_Records shown_

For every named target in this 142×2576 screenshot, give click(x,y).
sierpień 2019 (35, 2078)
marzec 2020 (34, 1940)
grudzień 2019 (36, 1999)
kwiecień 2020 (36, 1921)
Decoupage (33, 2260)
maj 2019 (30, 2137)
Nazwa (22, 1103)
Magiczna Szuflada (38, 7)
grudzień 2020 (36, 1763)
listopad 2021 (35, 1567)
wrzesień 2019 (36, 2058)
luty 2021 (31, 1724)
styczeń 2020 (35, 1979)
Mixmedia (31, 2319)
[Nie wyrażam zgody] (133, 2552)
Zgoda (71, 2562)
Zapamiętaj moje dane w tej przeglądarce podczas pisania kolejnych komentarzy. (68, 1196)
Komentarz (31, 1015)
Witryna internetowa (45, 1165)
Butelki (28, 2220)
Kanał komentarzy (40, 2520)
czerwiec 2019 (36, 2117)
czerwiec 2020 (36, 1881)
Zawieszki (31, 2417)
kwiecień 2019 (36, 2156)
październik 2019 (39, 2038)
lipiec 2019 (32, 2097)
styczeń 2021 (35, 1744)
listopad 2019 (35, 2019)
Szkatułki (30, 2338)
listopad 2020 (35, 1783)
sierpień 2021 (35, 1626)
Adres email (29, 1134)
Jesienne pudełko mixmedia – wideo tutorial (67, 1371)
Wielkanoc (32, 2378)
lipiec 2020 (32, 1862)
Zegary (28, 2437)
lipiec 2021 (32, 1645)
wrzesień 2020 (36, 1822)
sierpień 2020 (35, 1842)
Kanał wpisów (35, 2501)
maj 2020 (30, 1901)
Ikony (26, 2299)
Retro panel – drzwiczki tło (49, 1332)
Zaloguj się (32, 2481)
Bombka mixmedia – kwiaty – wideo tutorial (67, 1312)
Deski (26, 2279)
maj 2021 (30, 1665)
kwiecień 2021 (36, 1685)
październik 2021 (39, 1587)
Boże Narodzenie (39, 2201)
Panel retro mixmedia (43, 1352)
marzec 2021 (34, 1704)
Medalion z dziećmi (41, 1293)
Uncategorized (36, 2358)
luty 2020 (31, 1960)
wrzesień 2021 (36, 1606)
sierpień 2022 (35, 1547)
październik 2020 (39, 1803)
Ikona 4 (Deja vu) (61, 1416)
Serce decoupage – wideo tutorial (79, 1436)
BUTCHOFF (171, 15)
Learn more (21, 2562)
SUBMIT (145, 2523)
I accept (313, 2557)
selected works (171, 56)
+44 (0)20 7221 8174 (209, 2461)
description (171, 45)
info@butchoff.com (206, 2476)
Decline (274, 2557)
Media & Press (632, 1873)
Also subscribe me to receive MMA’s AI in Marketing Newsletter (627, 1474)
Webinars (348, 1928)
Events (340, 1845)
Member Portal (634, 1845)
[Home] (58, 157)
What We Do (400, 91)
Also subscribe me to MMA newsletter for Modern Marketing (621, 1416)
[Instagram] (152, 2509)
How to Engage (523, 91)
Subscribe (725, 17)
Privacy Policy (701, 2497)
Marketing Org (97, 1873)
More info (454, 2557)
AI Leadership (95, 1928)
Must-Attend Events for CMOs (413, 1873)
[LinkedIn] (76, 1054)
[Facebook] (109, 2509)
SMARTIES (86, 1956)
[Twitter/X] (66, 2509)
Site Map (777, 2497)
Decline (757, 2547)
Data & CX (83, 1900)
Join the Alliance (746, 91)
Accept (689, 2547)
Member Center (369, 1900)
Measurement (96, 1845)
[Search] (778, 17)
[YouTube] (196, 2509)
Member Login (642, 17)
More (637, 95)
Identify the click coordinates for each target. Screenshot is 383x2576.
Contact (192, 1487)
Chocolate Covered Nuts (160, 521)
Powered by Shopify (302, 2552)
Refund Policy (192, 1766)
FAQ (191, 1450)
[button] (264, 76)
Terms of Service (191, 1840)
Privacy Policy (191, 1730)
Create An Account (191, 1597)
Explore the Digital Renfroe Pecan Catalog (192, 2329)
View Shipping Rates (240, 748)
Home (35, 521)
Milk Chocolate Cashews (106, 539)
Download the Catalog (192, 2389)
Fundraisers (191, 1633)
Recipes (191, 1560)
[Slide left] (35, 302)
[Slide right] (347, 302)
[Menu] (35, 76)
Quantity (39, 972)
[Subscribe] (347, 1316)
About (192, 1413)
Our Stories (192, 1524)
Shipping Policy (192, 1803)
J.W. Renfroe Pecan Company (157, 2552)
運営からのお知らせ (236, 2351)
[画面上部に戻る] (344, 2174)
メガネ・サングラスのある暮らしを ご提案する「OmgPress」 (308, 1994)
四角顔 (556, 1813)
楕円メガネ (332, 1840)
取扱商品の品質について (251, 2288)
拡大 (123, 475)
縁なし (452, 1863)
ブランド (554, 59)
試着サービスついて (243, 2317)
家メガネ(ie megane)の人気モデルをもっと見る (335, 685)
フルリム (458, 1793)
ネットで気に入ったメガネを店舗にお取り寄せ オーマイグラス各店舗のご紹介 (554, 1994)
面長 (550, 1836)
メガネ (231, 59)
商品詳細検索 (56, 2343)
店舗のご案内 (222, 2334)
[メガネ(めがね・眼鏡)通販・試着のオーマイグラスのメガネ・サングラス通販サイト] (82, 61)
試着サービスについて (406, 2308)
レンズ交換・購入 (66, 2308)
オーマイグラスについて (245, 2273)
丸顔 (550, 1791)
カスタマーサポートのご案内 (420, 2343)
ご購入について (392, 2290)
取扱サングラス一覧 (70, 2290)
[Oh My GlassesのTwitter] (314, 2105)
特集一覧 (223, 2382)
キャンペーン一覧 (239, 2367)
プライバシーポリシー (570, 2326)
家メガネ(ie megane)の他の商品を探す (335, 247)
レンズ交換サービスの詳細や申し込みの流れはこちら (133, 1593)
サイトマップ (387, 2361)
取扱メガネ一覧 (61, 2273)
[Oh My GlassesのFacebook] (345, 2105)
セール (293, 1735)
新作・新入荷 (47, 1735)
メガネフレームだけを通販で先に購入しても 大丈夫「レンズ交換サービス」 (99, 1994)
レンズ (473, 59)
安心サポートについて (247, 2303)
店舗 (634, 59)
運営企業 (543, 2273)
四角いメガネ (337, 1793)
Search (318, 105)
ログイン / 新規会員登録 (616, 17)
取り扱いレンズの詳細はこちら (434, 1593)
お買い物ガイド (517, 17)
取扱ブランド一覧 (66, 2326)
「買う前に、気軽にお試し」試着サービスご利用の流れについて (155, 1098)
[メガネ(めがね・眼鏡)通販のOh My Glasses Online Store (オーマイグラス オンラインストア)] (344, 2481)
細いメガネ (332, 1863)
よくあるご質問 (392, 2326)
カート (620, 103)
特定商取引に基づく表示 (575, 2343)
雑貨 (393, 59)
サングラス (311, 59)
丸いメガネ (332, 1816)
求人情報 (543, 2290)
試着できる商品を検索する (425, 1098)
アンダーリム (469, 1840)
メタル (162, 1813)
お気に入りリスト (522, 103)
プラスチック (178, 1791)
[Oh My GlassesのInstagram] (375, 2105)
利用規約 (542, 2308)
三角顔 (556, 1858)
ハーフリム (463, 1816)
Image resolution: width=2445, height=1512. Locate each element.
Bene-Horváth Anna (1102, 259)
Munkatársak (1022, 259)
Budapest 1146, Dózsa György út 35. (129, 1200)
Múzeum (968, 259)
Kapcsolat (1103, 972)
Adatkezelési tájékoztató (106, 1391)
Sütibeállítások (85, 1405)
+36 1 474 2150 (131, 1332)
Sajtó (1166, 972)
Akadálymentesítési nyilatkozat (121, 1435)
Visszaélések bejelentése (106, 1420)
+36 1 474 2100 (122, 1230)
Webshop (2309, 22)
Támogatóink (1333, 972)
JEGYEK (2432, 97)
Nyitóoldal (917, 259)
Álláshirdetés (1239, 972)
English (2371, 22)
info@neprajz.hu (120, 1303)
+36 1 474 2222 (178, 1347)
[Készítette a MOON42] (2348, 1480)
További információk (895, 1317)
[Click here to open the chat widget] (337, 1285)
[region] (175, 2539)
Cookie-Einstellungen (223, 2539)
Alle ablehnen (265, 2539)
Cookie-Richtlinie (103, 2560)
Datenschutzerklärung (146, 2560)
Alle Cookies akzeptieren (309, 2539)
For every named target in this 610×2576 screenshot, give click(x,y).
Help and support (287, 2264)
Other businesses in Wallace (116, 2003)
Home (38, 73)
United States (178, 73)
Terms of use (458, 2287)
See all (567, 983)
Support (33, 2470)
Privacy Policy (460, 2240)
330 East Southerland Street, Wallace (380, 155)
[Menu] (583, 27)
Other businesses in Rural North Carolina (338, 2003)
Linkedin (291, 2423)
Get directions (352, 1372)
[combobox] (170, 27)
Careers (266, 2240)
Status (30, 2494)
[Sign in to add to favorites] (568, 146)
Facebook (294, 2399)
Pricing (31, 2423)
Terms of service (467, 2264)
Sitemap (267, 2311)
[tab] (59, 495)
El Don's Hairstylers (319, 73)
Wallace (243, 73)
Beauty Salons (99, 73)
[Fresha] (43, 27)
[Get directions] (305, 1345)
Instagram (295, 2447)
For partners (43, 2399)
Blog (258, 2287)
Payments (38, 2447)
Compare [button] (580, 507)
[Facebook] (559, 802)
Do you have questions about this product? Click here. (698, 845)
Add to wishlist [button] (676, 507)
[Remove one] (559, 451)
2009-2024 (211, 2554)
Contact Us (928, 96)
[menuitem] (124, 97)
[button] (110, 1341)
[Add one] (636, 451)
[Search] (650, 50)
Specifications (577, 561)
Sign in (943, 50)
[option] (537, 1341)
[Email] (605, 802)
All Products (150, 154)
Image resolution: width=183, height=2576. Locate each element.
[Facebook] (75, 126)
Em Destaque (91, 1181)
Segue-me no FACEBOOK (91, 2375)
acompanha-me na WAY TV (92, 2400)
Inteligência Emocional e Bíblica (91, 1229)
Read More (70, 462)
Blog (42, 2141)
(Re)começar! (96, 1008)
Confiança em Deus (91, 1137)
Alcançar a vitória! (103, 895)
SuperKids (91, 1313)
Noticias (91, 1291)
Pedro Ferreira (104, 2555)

_What you need to do_
Referring to the material above, set down exactly the lines between the line with "Támogatóink (1333, 972)" and the line with "Compare [button] (580, 507)", inclusive, and no other lines.

_Expected output_
Támogatóink (1333, 972)
JEGYEK (2432, 97)
Nyitóoldal (917, 259)
Álláshirdetés (1239, 972)
English (2371, 22)
info@neprajz.hu (120, 1303)
+36 1 474 2222 (178, 1347)
[Készítette a MOON42] (2348, 1480)
További információk (895, 1317)
[Click here to open the chat widget] (337, 1285)
[region] (175, 2539)
Cookie-Einstellungen (223, 2539)
Alle ablehnen (265, 2539)
Cookie-Richtlinie (103, 2560)
Datenschutzerklärung (146, 2560)
Alle Cookies akzeptieren (309, 2539)
For every named target in this 610×2576 screenshot, give click(x,y).
Help and support (287, 2264)
Other businesses in Wallace (116, 2003)
Home (38, 73)
United States (178, 73)
Terms of use (458, 2287)
See all (567, 983)
Support (33, 2470)
Privacy Policy (460, 2240)
330 East Southerland Street, Wallace (380, 155)
[Menu] (583, 27)
Other businesses in Rural North Carolina (338, 2003)
Linkedin (291, 2423)
Get directions (352, 1372)
[combobox] (170, 27)
Careers (266, 2240)
Status (30, 2494)
[Sign in to add to favorites] (568, 146)
Facebook (294, 2399)
Pricing (31, 2423)
Terms of service (467, 2264)
Sitemap (267, 2311)
[tab] (59, 495)
El Don's Hairstylers (319, 73)
Wallace (243, 73)
Beauty Salons (99, 73)
[Fresha] (43, 27)
[Get directions] (305, 1345)
Instagram (295, 2447)
For partners (43, 2399)
Blog (258, 2287)
Payments (38, 2447)
Compare [button] (580, 507)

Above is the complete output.